═══ RECORDS FOR THIS TASK
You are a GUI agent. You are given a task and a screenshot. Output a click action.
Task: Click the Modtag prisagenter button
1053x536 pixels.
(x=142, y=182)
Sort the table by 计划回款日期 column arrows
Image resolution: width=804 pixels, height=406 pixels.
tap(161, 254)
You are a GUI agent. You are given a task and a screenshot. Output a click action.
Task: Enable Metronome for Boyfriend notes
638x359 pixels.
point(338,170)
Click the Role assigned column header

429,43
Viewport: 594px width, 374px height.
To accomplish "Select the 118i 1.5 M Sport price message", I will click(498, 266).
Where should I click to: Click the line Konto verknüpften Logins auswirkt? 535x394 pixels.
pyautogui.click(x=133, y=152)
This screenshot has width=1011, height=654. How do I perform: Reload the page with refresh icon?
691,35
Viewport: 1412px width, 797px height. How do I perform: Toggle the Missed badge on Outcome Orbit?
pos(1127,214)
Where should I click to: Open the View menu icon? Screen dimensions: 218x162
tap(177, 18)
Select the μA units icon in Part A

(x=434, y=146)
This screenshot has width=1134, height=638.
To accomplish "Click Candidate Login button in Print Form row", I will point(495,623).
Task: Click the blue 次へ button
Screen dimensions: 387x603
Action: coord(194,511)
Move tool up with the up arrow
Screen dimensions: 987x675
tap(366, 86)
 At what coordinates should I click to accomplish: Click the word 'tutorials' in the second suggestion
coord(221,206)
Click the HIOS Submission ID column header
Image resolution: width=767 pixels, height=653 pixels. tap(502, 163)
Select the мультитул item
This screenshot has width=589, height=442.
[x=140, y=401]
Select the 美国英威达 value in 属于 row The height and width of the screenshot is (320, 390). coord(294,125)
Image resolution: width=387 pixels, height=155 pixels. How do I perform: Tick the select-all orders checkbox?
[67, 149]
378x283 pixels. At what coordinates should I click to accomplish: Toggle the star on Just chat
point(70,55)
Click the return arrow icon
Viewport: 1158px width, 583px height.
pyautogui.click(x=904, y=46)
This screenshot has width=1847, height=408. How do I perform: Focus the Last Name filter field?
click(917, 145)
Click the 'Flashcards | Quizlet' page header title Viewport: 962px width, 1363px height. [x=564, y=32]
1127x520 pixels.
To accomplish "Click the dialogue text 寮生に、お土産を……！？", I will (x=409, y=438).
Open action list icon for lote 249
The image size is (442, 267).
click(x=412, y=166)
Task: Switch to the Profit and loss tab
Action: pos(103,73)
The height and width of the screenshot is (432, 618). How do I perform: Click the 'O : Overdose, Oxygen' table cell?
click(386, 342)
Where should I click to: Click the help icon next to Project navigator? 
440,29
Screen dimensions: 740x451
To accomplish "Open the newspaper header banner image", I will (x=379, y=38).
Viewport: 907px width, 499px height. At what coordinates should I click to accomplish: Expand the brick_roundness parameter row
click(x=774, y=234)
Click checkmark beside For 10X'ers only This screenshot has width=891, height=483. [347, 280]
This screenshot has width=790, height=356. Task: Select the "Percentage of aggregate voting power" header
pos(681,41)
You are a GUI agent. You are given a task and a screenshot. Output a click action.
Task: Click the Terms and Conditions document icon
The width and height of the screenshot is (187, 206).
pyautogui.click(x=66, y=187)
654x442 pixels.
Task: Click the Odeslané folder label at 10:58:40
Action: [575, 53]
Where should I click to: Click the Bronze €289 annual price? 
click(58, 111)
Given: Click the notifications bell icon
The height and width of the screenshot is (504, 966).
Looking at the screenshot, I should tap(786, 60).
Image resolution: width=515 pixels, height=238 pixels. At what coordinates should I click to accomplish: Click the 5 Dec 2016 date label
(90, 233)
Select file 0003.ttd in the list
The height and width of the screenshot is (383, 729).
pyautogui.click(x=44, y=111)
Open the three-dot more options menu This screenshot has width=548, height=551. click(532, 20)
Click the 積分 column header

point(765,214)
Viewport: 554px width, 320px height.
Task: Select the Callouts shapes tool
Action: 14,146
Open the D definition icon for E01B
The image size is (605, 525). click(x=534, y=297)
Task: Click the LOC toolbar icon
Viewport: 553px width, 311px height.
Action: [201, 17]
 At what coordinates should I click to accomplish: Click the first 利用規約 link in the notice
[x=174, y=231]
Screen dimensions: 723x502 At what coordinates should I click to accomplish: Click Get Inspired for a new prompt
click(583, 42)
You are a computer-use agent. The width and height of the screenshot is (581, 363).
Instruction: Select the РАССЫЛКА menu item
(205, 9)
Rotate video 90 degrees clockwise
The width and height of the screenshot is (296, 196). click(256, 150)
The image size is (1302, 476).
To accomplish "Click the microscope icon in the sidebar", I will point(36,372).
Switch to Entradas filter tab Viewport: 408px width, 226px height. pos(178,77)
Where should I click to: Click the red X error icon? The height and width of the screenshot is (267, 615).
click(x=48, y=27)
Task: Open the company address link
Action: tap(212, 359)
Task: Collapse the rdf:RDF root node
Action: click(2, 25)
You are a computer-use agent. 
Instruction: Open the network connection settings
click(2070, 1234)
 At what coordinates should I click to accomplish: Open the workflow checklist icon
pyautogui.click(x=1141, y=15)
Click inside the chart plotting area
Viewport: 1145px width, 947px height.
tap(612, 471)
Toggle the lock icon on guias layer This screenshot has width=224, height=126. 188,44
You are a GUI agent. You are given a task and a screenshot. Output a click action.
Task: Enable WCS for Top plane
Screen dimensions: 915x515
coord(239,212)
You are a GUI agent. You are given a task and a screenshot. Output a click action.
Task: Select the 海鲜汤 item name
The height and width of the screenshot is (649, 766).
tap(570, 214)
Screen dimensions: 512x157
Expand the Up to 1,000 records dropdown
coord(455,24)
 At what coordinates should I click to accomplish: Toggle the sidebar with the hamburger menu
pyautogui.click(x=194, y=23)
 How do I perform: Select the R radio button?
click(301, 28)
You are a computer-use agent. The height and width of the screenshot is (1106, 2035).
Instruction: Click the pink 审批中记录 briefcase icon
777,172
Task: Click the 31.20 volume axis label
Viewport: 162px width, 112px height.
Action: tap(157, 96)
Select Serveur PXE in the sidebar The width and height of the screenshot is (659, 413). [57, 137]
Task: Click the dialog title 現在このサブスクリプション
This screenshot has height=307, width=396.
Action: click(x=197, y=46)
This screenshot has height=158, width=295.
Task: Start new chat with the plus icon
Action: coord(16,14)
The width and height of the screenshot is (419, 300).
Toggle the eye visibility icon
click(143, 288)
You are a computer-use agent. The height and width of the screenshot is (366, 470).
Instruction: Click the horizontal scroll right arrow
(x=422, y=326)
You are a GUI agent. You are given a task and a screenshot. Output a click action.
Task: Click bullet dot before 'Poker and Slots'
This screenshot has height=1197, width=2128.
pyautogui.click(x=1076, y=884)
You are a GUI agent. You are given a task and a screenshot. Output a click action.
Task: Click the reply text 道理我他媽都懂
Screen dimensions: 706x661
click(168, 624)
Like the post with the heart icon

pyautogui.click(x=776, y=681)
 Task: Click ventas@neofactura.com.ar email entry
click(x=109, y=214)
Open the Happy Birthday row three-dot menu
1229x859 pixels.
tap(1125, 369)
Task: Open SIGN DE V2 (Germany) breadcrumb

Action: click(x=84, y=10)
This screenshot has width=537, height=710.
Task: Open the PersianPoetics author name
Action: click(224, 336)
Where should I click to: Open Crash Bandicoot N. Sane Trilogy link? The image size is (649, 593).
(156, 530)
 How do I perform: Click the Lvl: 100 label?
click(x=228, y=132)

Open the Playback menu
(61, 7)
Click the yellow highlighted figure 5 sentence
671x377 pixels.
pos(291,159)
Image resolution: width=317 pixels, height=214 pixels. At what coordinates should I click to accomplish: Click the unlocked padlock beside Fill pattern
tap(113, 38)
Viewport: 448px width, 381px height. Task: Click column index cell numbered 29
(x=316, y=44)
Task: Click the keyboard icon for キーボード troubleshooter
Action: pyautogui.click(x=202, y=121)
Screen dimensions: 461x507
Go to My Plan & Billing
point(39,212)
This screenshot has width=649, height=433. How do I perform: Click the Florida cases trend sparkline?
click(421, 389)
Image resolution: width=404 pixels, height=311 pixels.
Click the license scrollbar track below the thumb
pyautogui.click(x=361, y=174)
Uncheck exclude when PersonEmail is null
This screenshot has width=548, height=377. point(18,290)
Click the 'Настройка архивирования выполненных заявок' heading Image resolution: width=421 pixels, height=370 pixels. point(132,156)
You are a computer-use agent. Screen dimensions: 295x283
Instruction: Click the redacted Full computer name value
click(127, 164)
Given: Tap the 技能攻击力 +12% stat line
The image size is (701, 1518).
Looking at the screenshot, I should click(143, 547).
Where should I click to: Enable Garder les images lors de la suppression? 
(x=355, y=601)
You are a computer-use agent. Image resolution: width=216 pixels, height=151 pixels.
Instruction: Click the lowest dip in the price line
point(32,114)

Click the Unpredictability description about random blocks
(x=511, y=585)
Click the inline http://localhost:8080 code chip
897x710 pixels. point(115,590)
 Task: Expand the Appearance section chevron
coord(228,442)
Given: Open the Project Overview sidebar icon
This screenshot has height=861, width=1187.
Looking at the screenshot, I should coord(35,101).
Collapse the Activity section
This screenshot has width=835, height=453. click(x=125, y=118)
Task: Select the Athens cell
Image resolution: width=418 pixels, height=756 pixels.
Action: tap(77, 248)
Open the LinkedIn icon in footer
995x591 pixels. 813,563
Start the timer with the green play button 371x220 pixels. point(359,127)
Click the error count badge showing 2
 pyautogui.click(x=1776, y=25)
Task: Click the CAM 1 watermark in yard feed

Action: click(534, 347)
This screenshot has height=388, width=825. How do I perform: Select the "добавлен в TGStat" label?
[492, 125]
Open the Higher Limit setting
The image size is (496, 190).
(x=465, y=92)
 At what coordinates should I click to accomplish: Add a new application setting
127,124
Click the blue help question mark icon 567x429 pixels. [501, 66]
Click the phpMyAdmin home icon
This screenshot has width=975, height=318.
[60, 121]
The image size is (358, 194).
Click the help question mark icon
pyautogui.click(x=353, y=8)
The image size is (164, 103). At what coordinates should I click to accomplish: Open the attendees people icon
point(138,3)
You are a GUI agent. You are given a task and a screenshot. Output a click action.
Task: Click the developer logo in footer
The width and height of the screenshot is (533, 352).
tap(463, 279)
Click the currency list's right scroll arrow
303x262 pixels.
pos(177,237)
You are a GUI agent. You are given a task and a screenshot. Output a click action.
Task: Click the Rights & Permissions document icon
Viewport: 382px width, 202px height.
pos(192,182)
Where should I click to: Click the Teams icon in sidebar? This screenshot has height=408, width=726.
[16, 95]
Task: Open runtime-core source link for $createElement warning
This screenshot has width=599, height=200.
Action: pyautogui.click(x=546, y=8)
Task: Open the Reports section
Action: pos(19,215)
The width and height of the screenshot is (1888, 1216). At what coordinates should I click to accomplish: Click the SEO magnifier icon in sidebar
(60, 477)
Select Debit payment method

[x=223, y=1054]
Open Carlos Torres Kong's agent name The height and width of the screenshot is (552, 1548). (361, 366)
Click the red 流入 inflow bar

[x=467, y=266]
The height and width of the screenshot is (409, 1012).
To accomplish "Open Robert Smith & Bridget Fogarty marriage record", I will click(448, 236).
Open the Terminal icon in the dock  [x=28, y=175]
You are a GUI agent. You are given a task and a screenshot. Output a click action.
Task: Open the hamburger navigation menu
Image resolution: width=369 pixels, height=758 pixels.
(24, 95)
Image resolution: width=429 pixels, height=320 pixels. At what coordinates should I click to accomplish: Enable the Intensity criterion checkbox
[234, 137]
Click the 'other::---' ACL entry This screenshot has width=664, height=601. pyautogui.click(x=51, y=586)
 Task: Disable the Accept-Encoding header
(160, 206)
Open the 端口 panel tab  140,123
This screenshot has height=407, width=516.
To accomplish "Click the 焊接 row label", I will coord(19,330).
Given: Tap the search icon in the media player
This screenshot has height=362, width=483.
══════
● **SET PROBLEM**
Rewrite the stretch of lines from the one containing "Viewport: 907px width, 499px" through the one containing "Click checkmark beside" as a numbered list, leaving out any blank lines.

● **EXERCISE OUTPUT**
1. Viewport: 907px width, 499px height. At what coordinates should I click to accomplish: Expand the brick_roundness parameter row
2. click(x=774, y=234)
3. Click checkmark beside For 10X'ers only This screenshot has width=891, height=483. [347, 280]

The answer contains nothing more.